Excerpted text section start
Consultation on the Government White Paper
entitled "The House of Lords. Completing the Reform"
(Cm 5291)
I write as a member of the Royal Commission
on the Reform of the House of Lords, in response to the recently
published White Paper (Cm 5291) with my principal responses to
the government's proposal.
I attended most of the debate in the House of
Lords and parts of the House of Commons debate in January. Many
of the points that concern me were raised in those debates and
I do not propose to reiterate them.
THE LINK
BETWEEN ROLE/FUNCTIONS
AND COMPOSITION
There appears to be broad consensus that the
role and functions identified by the Royal Commission are the
appropriate ones. It seems to me that the House of Commons cannot
be expected to perform those functions. That is the justification
for a second chamber.
Excerpted text section end
Brief:
From the Lords reform response above, write out everything from "I attended most" down to "to reiterate them.".
Information shown section start
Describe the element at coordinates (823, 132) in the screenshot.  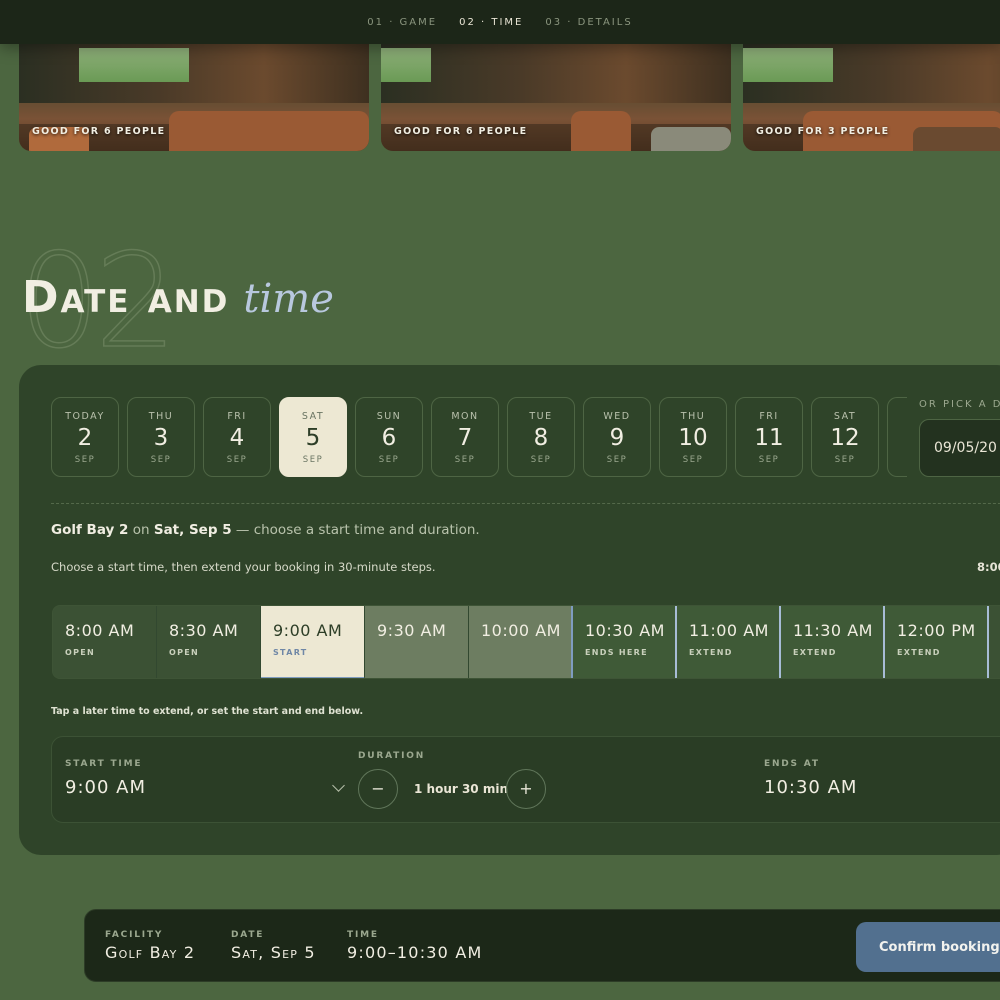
Information shown section end
Answer to the problem:
I attended most of the debate in the House of
Lords and parts of the House of Commons debate in January. Many
of the points that concern me were raised in those debates and
I do not propose to reiterate them.